The legislative proposal under scrutiny is the Clarity Act. According to documents distributed among Blockchain Association members, the measure would forbid platforms from providing yield “directly or indirectly” for maintaining stablecoin positions, or through any mechanism resembling traditional bank deposits.
The proposed limitations would have sweeping implications — encompassing cryptocurrency exchanges, brokerage platforms, and their associated entities. The legislative text prohibits anything “economically or functionally equivalent” to interest compensation, effectively closing loopholes for alternative structures.
Circle serves as the issuer behind USDC, currently the second-largest stablecoin measured by market capitalization. The organization earns income from the reserves supporting USDC, predominantly invested in Treasury securities and reverse repo arrangements.
CRCL shares declined roughly 20% during Tuesday’s session. Given the stock’s recent public market debut earlier this year, this represents among its most dramatic single-session declines.
Coinbase Experiences Parallel Decline
Coinbase (COIN) fell over 10% Tuesday. The connection is clear — Coinbase and Circle maintain a revenue-sharing arrangement from USDC reserve earnings, while Coinbase presently provides users with a 3.5% annual percentage yield on USDC deposits.
Should this yield offering face prohibition, it eliminates a primary incentive for everyday users to select USDC over alternative stablecoins or traditional cash instruments.
Coinbase CEO Brian Armstrong previously withdrew his endorsement for an earlier Clarity Act iteration when a yield restriction gained traction with support from banking sector leadership. This fundamental conflict remains unresolved.
Permitted Activities Under the Proposal
The draft legislation doesn’t represent a complete prohibition on stablecoin user incentives. Activity-driven rewards linked to customer engagement — including loyalty initiatives, promotional incentives, or subscription benefits — would remain acceptable, provided they aren’t classified as interest-equivalent compensation.
The proposed framework would task the SEC, CFTC, and Treasury with collaboratively establishing guidelines for acceptable reward mechanisms and implementing anti-circumvention measures within twelve months following enactment.
The Blockchain Association, representing cryptocurrency firms including Circle, has recognized the exemption language but continues seeking additional clarity regarding qualifying activities.

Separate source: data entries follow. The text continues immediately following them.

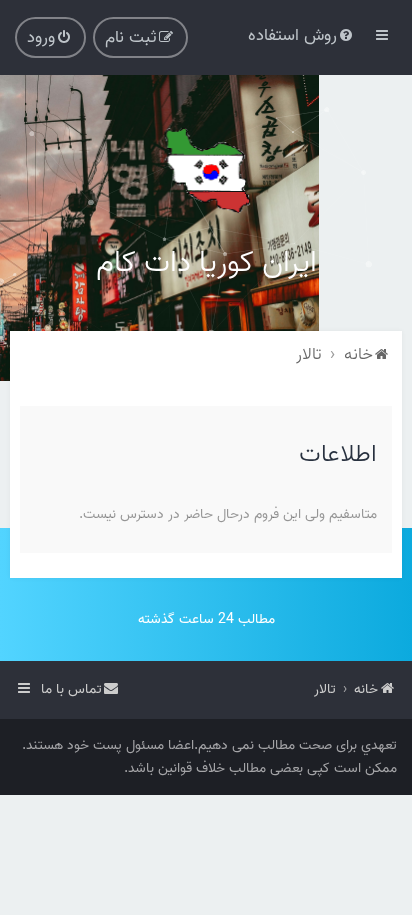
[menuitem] (302, 35)
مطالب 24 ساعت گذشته (206, 619)
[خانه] (206, 170)
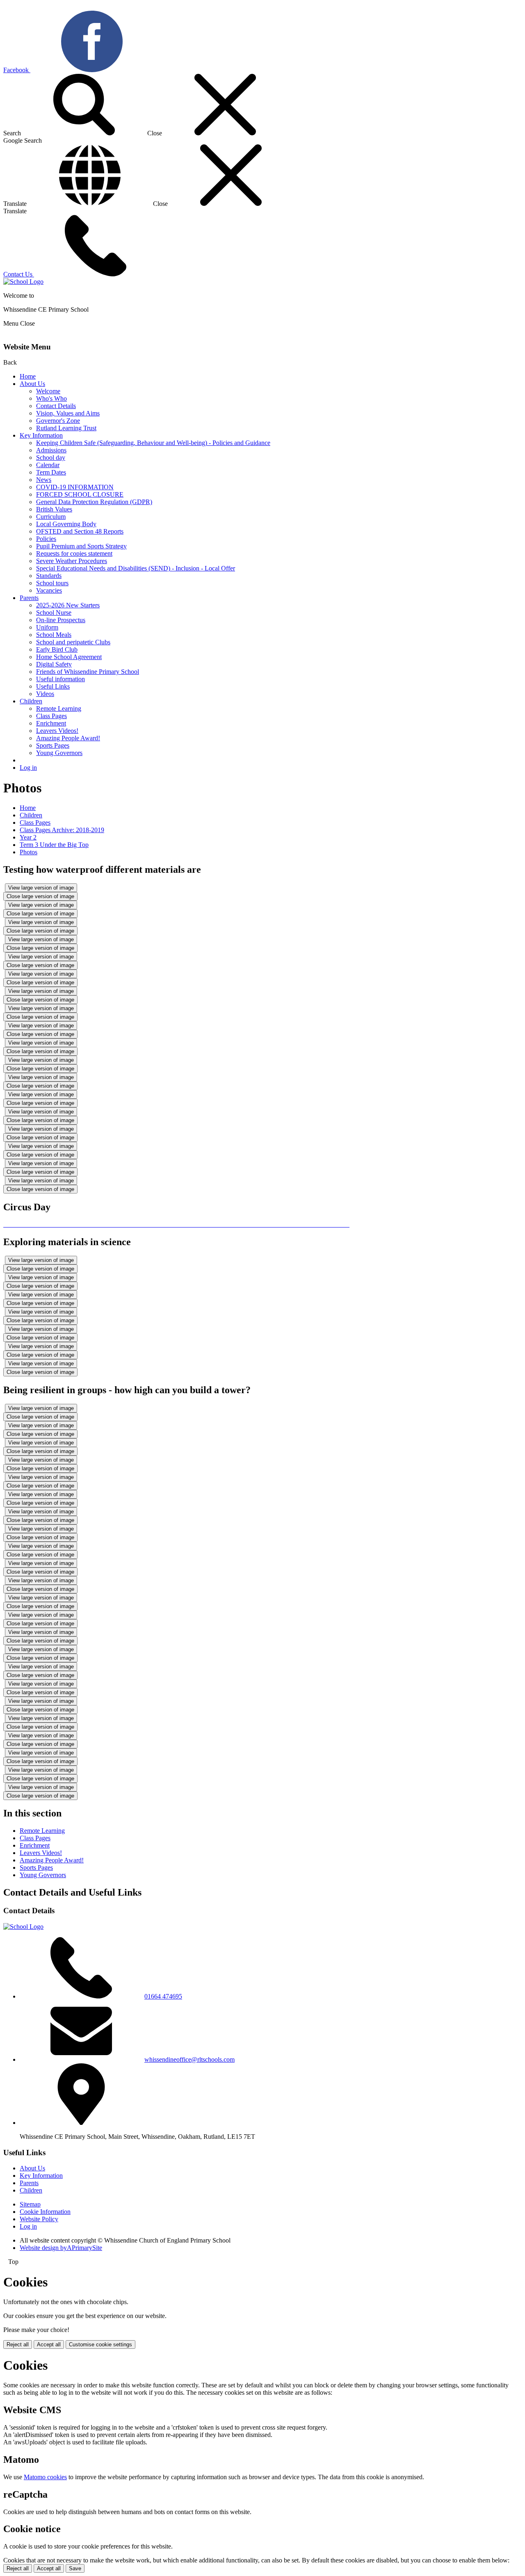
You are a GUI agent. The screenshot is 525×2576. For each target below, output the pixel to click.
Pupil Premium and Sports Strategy (81, 546)
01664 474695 (163, 1996)
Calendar (47, 464)
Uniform (47, 627)
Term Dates (51, 472)
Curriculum (51, 516)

The measure was introduced by Sen. Angela Alsobrooks (D., Md.) and Sen. Thom Tillis (R., N.C.). According to Barron’s, requests for comment were submitted to the Senate Banking Committee and the bill’s sponsors.
The broader digital asset market experienced pressure Tuesday. The selloff affecting CRCL and COIN demonstrates how significantly this regulatory framework could impact business strategies centered on stablecoin growth.
As of Tuesday’s close, Circle had not released an official statement regarding the modified legislation. The Blockchain Association correspondence examined by Barron’s provides the most transparent insight into the bill’s present language.